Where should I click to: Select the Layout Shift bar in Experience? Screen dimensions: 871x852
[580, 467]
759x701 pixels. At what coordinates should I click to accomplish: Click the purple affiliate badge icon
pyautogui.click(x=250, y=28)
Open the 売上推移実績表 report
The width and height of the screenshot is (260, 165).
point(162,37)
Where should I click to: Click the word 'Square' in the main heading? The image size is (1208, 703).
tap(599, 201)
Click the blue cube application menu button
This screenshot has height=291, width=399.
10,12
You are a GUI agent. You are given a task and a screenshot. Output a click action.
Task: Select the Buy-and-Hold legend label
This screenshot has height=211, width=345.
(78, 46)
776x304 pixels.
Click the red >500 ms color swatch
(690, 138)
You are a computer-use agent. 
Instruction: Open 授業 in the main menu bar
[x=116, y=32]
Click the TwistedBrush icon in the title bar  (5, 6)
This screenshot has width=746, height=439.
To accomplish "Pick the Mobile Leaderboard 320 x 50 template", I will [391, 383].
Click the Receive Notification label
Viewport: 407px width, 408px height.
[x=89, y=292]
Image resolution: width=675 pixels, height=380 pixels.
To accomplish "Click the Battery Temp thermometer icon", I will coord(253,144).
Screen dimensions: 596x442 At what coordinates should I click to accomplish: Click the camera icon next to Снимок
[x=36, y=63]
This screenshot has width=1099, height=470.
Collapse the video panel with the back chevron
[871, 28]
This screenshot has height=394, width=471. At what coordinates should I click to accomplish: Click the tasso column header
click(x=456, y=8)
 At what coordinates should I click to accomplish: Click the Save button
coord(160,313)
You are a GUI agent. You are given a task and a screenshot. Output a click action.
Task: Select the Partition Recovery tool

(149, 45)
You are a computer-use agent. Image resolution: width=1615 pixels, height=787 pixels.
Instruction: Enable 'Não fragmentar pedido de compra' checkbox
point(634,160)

————

## [Instructions for the task]
The full set of records above is to be printed exactly as it appears.

## [Task output]
Where should I click to: Select the Layout Shift bar in Experience? Screen dimensions: 871x852
[580, 467]
759x701 pixels. At what coordinates should I click to accomplish: Click the purple affiliate badge icon
pyautogui.click(x=250, y=28)
Open the 売上推移実績表 report
The width and height of the screenshot is (260, 165).
point(162,37)
Where should I click to: Click the word 'Square' in the main heading? The image size is (1208, 703).
tap(599, 201)
Click the blue cube application menu button
This screenshot has height=291, width=399.
10,12
You are a GUI agent. You are given a task and a screenshot. Output a click action.
Task: Select the Buy-and-Hold legend label
This screenshot has height=211, width=345.
(78, 46)
776x304 pixels.
Click the red >500 ms color swatch
(690, 138)
You are a computer-use agent. 
Instruction: Open 授業 in the main menu bar
[x=116, y=32]
Click the TwistedBrush icon in the title bar  (5, 6)
This screenshot has width=746, height=439.
To accomplish "Pick the Mobile Leaderboard 320 x 50 template", I will [391, 383].
Click the Receive Notification label
Viewport: 407px width, 408px height.
[x=89, y=292]
Image resolution: width=675 pixels, height=380 pixels.
To accomplish "Click the Battery Temp thermometer icon", I will coord(253,144).
Screen dimensions: 596x442 At what coordinates should I click to accomplish: Click the camera icon next to Снимок
[x=36, y=63]
This screenshot has width=1099, height=470.
Collapse the video panel with the back chevron
[871, 28]
This screenshot has height=394, width=471. At what coordinates should I click to accomplish: Click the tasso column header
click(x=456, y=8)
 At what coordinates should I click to accomplish: Click the Save button
coord(160,313)
You are a GUI agent. You are given a task and a screenshot. Output a click action.
Task: Select the Partition Recovery tool

(149, 45)
You are a computer-use agent. Image resolution: width=1615 pixels, height=787 pixels.
Instruction: Enable 'Não fragmentar pedido de compra' checkbox
point(634,160)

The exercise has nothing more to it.